>> BEGIN Text shown

The presidential campaigns spent a solid 24 hours indulging in speculation over the statement allegedly made by a Romney advisor to the British newspaper Daily Telegraph. (For those who missed it: “We are part of an Anglo-Saxon heritage, and he feels that the special relationship is special. The White House didn’t fully appreciate the shared history we have.”) Was this some sort of insidious race baiting? Was the advisor misquoted? Or is this an instance of the nefarious British press fabricating a source out of thin air? Since the source material is an anonymous quote in a foreign newspaper, it’s a safe bet that we’ll never know the full truth.

Which is why I’d like to suggest my interpretation of the real meaning of the offending quote. Let’s direct our attention to the middle part of the quote, sandwiched between the two morsels of cultural insensitivity: “He feels that the special relationship is special.” Sound familiar? Yes, that succinct tautology has an important precedent in US-UK exchange—it comes, almost verbatim, from a scene in the celebrated Christmas-themed romantic comedy Love, Actually.

>> END Text shown

[Stated goal 1]
Rewrite the entries starting at the line containing "Open Logs from the top-right icon" and ending at the line containing "pos(249,102)", with "screenshot" replaced by "screen image" and everything else unchanged. Leave the pictures out.

>> BEGIN Records supplied

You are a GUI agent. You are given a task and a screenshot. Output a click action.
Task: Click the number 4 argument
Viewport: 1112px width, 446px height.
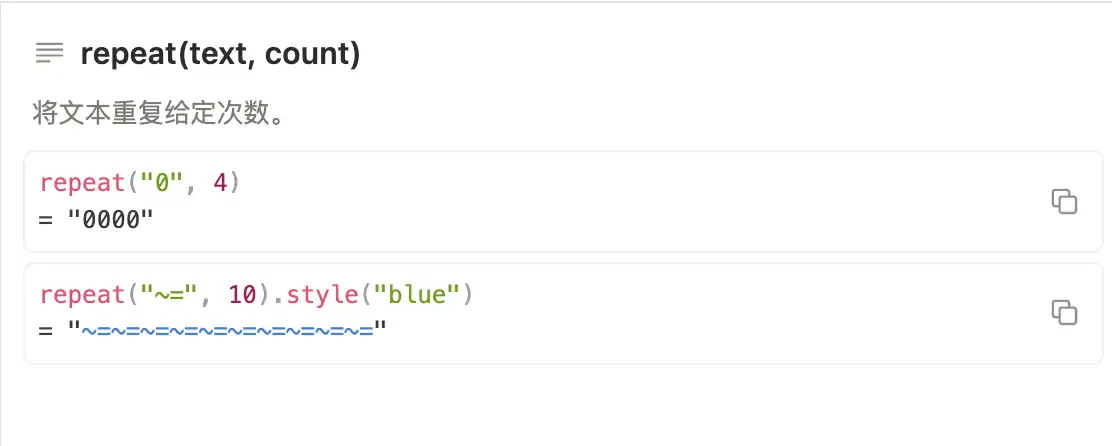(219, 184)
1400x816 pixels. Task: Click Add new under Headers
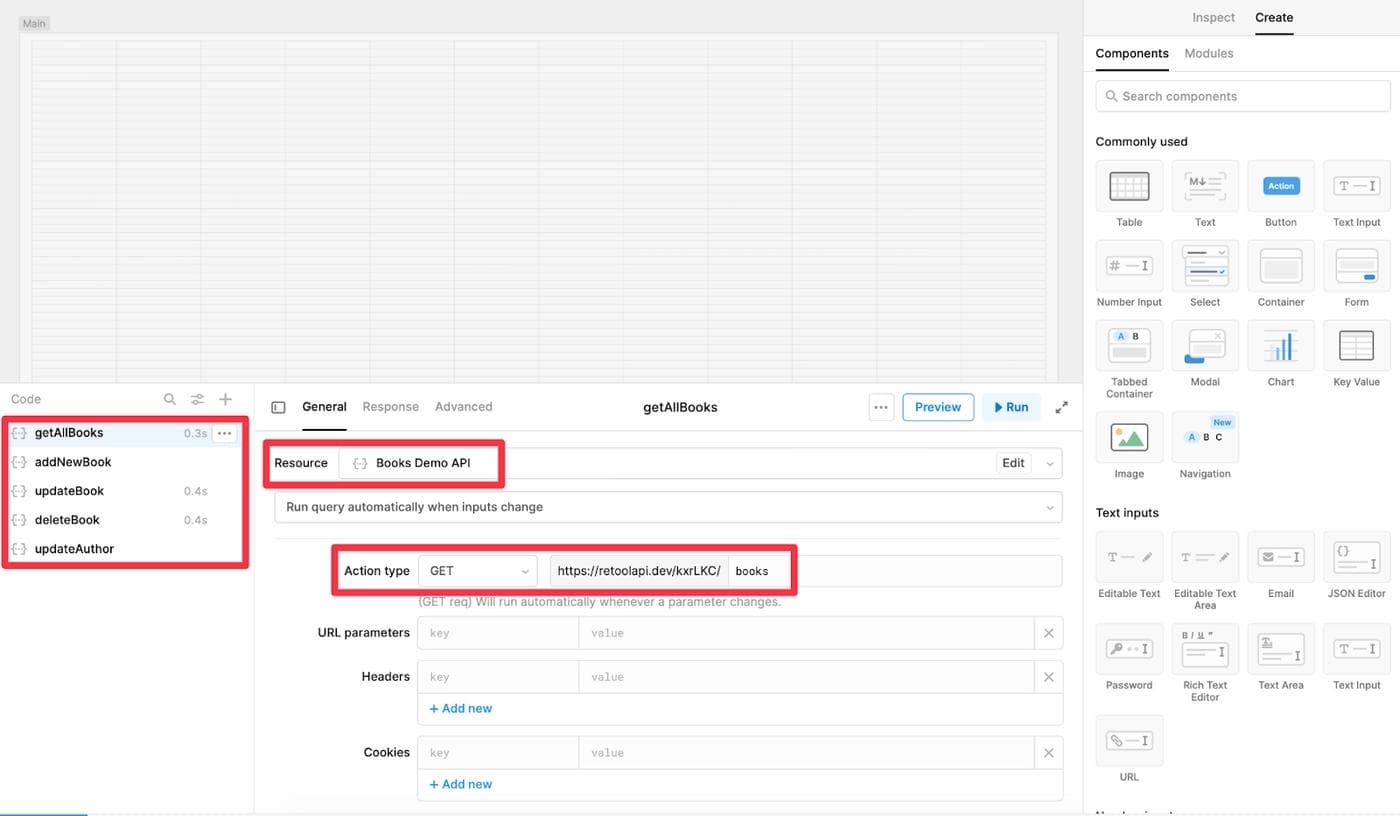pyautogui.click(x=461, y=708)
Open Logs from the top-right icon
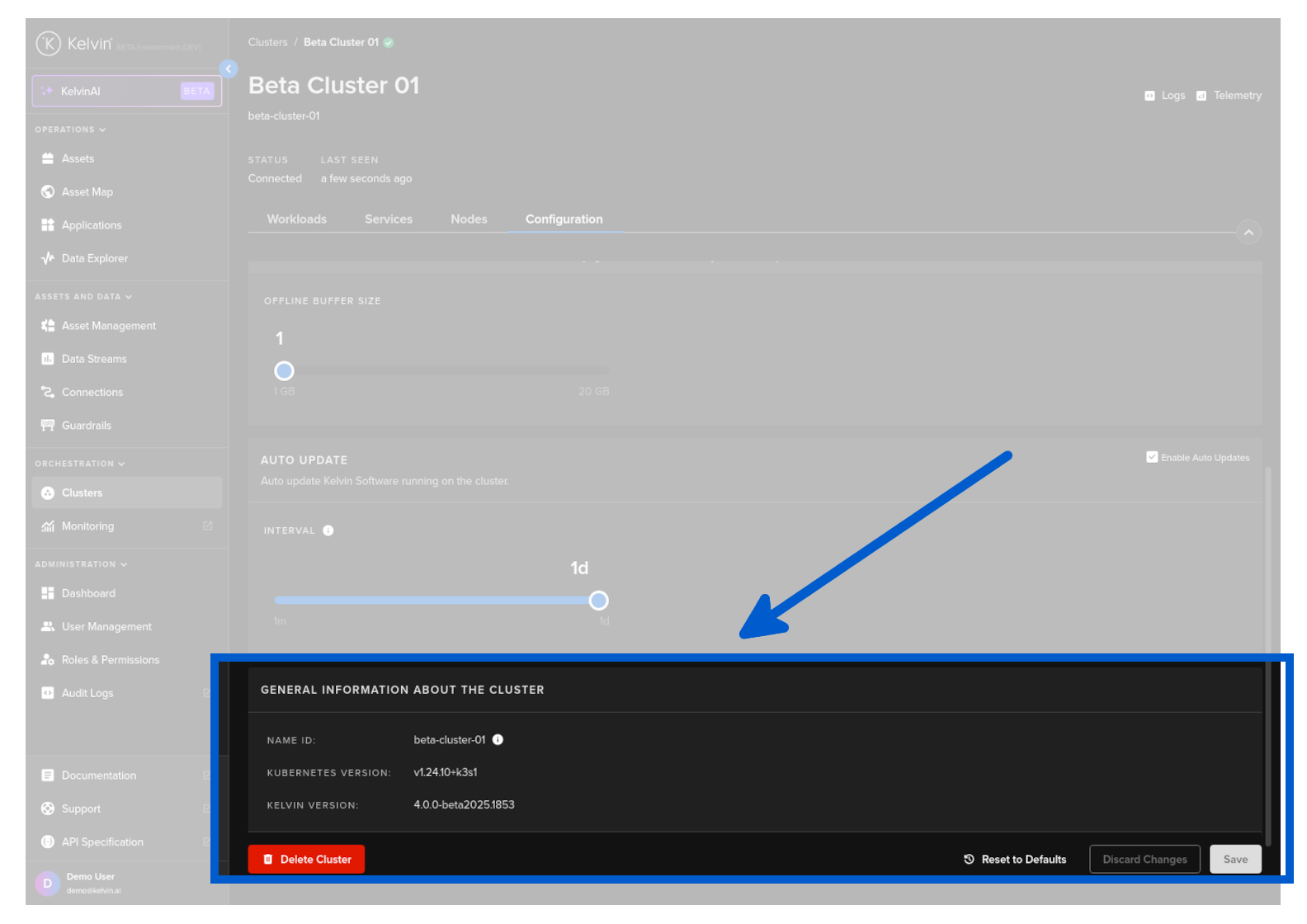Viewport: 1307px width, 924px height. [1164, 96]
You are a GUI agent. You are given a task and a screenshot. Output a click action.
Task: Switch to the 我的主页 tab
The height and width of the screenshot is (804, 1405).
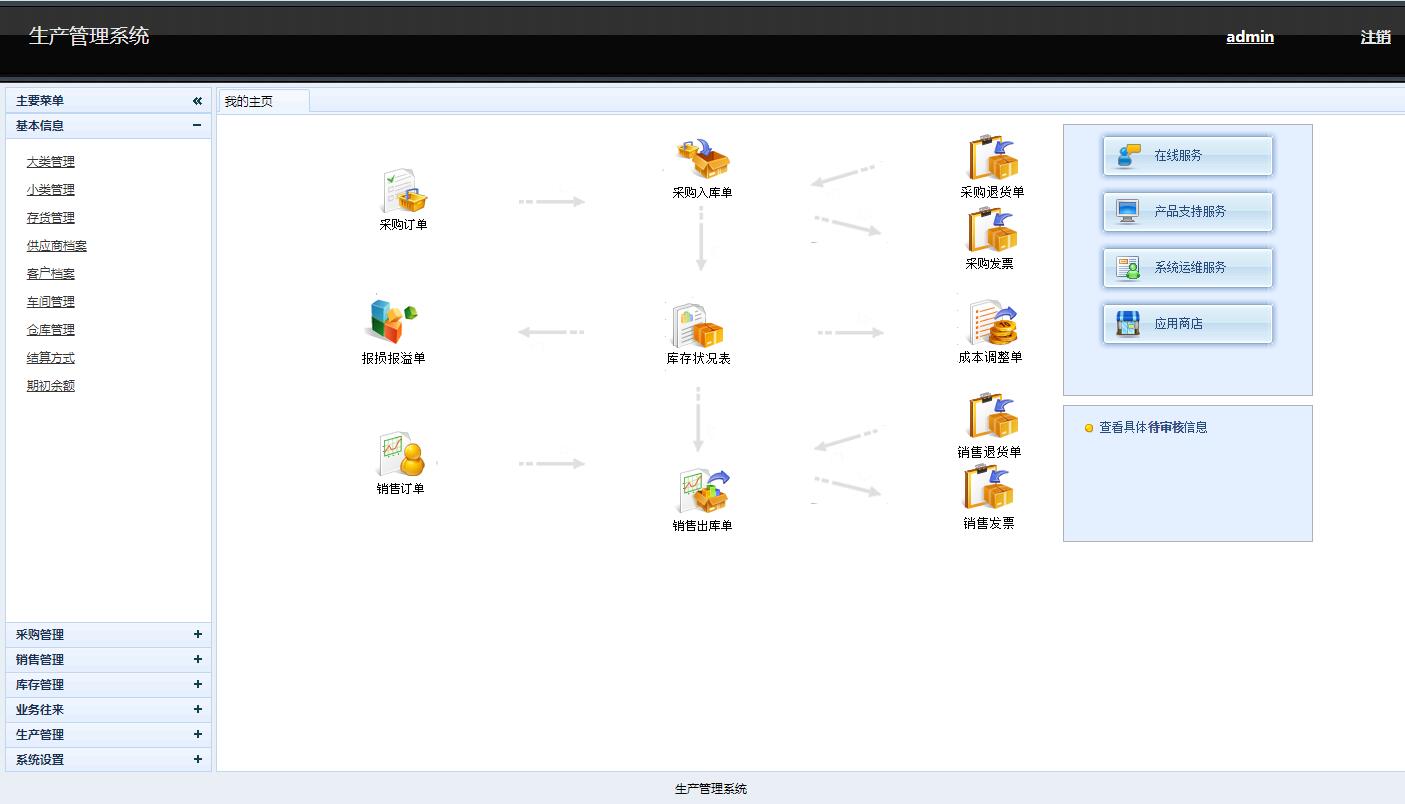pos(249,102)
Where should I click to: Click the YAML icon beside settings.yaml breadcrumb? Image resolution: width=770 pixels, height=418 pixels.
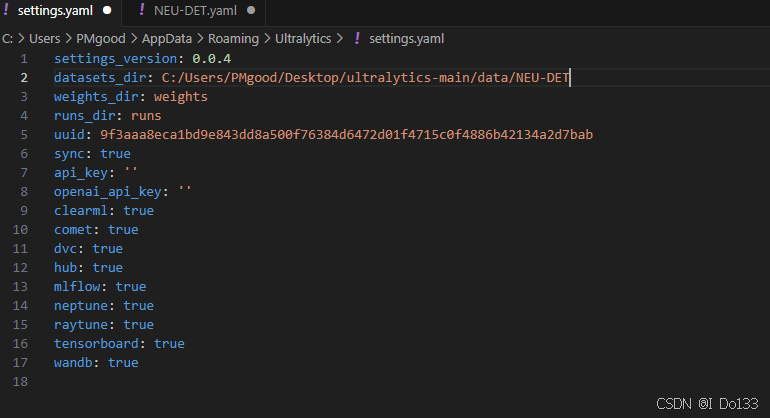coord(357,38)
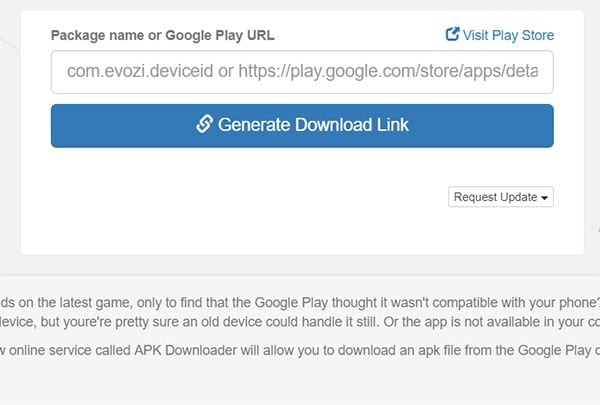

>> END Records supplied

[Stated goal 2]
Extend the essay on the Romney advisor's "special relationship" quote, picking up after its final sentence.

[Expected output 1]
Open Logs from the top-right icon
Viewport: 1307px width, 924px height. [1164, 96]
You are a GUI agent. You are given a task and a screen image. Output a click action.
Task: Switch to the 我的主页 tab
The height and width of the screen image is (804, 1405).
pos(249,102)

[Expected output 2]
In one plotline of this classic, Hugh Grant plays the affable new Prime Minister of Britain who falls in love with his secretary Natalie. Early in his term, the (presumably Republican) President of the United States—played by Billy Bob Thornton—comes on a diplomatic visit to London. After pushing through set of pro-American policies—and putting the moves on the PM’s beloved Natalie—the President answers questions at a press conference, rattling off a handful of vague statements and clichés. “We got what we came for,” Thornton’s character says of the visit. “And our special relationship is still very special.”

Perhaps, by obliquely referencing the empty rhetoric of the American president in the movie, the anonymous Romney staffer was actually offering an implicit critique of his boss, whose most recent foreign policy speech leaned heavily on prosaisms about American greatness. A bit of subterfuge delivered by way of Billy Bob Thornton.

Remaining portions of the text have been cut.